We are actually quite comfortable financially now, but I don't go around overstretching myself and then trying to gain sympathy for budget being "tight" when clearly a) it isn't, and b) the outgoings are part of decisions the OP and her dh have made together.
I have nothing to be embarrassed about. What an odd comment.
You might not agree with my opinion - that's fine, this is a discussion forum - but I've not done anything I need to be embarrassed about.

burnoutbabe · 17/11/2023 23:16

arethereanyleftatall · 17/11/2023 23:09

That's bonkers from the government!!

That aside, I love the idea above about taking the max you can without affecting anything (£3999?) and giving the remainder to the cleaner/someone else you think works their arse off for peanuts in the company.

You can't give it as that would mean you received it.

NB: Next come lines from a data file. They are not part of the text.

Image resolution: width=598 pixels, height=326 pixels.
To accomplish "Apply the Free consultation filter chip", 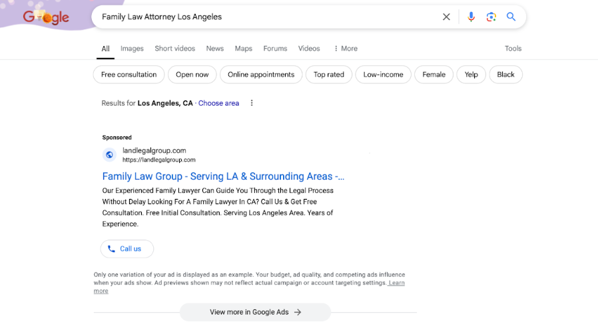I will [129, 75].
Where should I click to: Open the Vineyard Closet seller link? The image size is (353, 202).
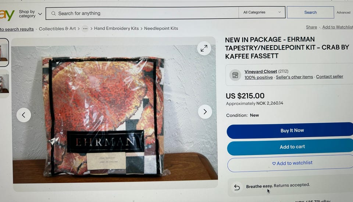point(261,72)
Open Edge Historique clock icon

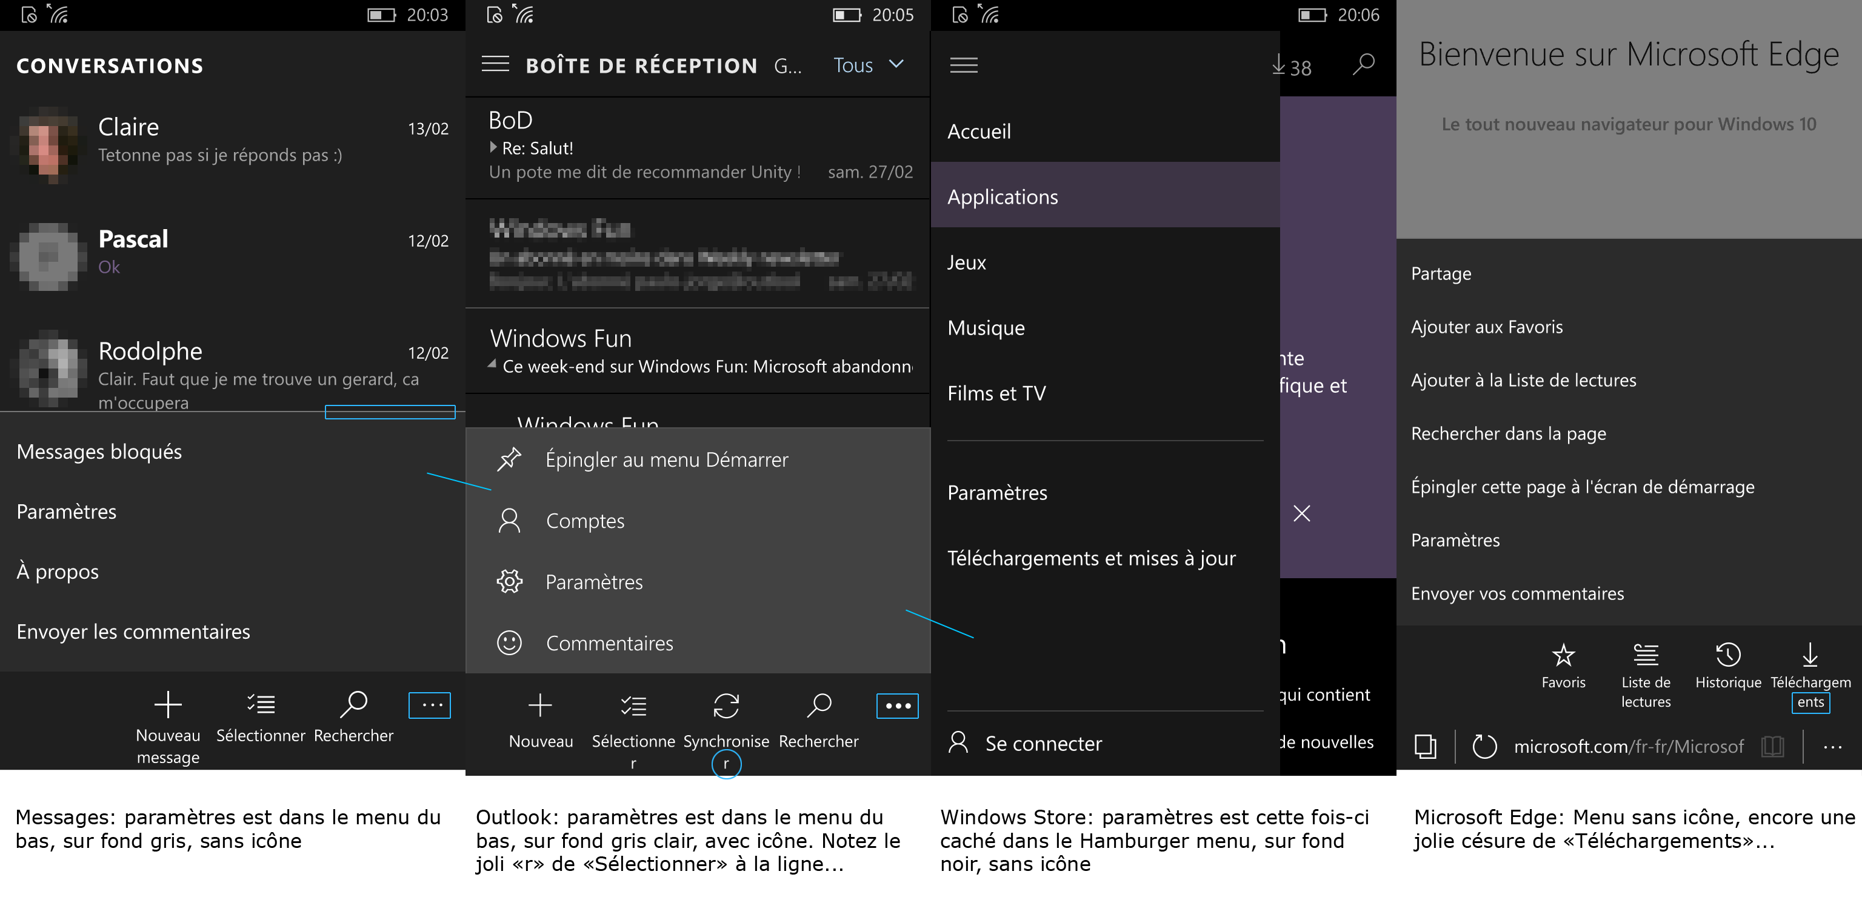[x=1728, y=655]
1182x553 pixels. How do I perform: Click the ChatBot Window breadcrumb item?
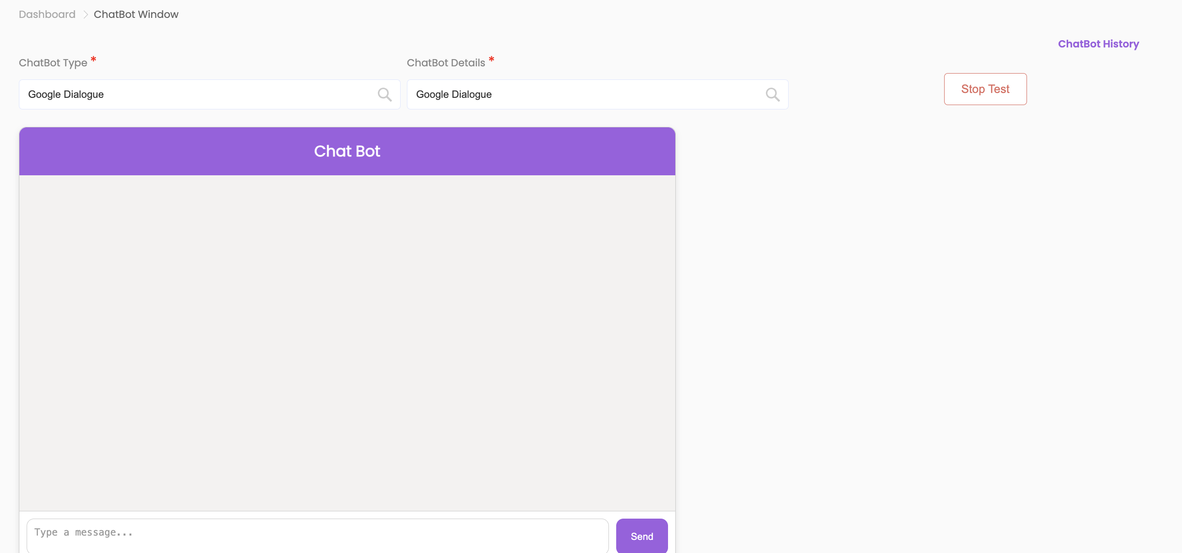coord(136,15)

Telling your boss to give company money to someone they didn't want to give money to is just weird. No business works like that! M
Though I did actually ask if we can give bonus to my finance junior as they would see payments happen in the bank and kbow they were missed off (whereas everyone else at that level would be unaware of any bonus situation) I was prepared to fund sone of that from my one but boss saw the sense in my argument so he got a flat rate amount (and still benefits similarly many years later!)